Incontro un collega lungo il, lugubre e gelido, corridoio della scuola. Un collega giovane, poco più di quarant’anni. Due mascherine, quella della scuola e una personale, più “tecnica”. Non si sa mai…
“Hai fatto il vaccino? ” mi chiede, tenendosi a debita distanza.
Così senza preamboli, neppure un Ciao, un Come va?… Non ci vediamo da circa un mese…
Bofonchio un saluto. E mi allontano senza rispondere. Nei suoi occhi intravedo la luce del sospetto…

Entro in aula docenti. Qui i colleghi sono tre. Ciascuno a un lato diverso dell’aula. Distanziati. Mi fermo sulla porta. E ascolto.
Stanno conversando.
‘Io mi faccio il Moderna. L’ ho prenotato. Per fine maggio, purtroppo.”
“Fine Maggio? Ma è tanto in là… Io ho fatto subito l’Astrazeneca. Uno dei primi. E domani ho già la seconda dose…”
“Beata te… – sospira. Un vecchio professore di Matematica. Uomo serio. Intelligente. Un tempo, non lontano, parlava sempre di studenti, compiti, di come far capire quel teorema… – ” Io non ho potuto, purtroppo. Controindicato per ragioni di salute”, e spalanca le braccia con fare desolato.
Lei, una insegnante di inglese, capelli rossi, una bella donna cui piaceva mettersi in mostra ed essere ammirata, lo guarda con compatimento.
“Su, su, coraggio. L’importante è farlo. Non quale fai…”
Interviene un terzo. Giovane. Un supplente. Un ragazzino dall’aria sportiva
“Io ho scelto il Jonson & Johnson. Mi dà più affidamento. Sarà la marca… Tra due settimane. Non vedo l’ora…”
Si accorgono della mia presenza.
“E tu che ti fai? ” la rossa. Sembra ammiccare, anche dicendo questo. Decisamente la volpe…
“Io… io preferisco un prosecco. Grazie.” la battuta cade nel silenzio. Mi guardano tutti e tre. Perplessi.
Mi allontano. E scendo in cortile.

Un tempo esisteva la conversazione.

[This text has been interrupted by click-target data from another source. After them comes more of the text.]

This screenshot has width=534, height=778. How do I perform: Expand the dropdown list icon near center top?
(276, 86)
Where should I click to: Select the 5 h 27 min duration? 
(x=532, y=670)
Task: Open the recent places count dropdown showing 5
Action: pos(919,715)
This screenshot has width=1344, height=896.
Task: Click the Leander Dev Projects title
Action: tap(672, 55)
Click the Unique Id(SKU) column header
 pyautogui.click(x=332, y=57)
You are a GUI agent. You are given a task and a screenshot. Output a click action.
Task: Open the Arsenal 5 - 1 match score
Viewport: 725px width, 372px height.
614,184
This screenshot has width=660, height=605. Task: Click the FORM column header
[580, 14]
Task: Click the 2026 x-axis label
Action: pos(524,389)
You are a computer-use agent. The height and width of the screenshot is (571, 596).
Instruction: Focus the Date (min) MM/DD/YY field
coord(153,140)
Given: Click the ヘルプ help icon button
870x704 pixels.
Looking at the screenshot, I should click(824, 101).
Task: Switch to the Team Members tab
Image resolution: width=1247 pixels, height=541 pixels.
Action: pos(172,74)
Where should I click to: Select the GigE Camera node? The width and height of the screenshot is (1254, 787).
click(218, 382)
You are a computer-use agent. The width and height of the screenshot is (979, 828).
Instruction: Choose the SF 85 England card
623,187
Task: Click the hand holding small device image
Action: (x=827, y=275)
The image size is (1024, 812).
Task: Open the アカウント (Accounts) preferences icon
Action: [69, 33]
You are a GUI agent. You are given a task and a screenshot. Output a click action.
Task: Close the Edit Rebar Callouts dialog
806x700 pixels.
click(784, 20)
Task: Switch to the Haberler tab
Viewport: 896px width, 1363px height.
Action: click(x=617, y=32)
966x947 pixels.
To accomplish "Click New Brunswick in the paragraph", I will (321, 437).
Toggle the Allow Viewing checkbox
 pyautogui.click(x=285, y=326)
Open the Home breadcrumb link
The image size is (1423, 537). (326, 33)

La civile conversazione, come la chiamava Leopardi, lamentando il declino di quella civiltà, tutta settecentesca. E sulla quale Benedetta Craveri ha scritto un saggio di rara eleganza. Che ho letto affascinato. Come fosse un grande romanzo. Civiltà terminata con l’età delle ideologie. Tutti urlano, scrive il Recanatese, per imporsi sugli altri. Nessuno più sa ascoltare. Nessuno più sa cosa sia conversare.
Chissà che penserebbe oggi… Di fronte a questo, insistente, ossessivo, parlare sempre di un solo, unico, tema. Virus, contagi, tamponi, vaccini. Ovunque. Dal supermercato al bar. Dall’aula insegnanti del liceo al bus carico di operai. Non conta il livello di istruzione. I libri che hai letto. La vita e le esperienze che hai vissuto. Le tue idee politiche… Il lavaggio del cervello mediatico, la paura di morire diffusa capillarmente ha piallato tutto. E tutti. Si è realizzata l’utopia dell’uguaglianza. Al livello più basso. Sub-umano.
Mi domando – e so che è, alla fin fine, domanda oziosa – che cosa possa ancora fare, sperare, creare un’umanità come questa… Nel caso specifico, cosa possano insegnare ai loro allievi insegnanti come questi. Anche se conoscono le loro materie, non sono più in grado di trasmetterle. Anche semplicemente di pensarle. La loro ossessione è sopravvivere. Il vaccino, il vaccino…
In cortile mi accendo la pipa. È proibito nel recinto della scuola. Ma, sinceramente, ormai me ne frego.
Mi viene incontro una collega. Un’altra che non vedo da tempo. È quella che, tra me e me, chiamo la fricchettona. E so che lei mi chiama “fascio”. Non del tutto a torto…
Ciao. Mi dice. Come stai?
Poi si abbassa la mascherina e sorride ironica.
“Che facciamo? Ci salutiamo col gomito?”
Rido. Sinceramente preferirei in altro modo, rispondo.
Lei scoppia in una risata. E mi abbraccia.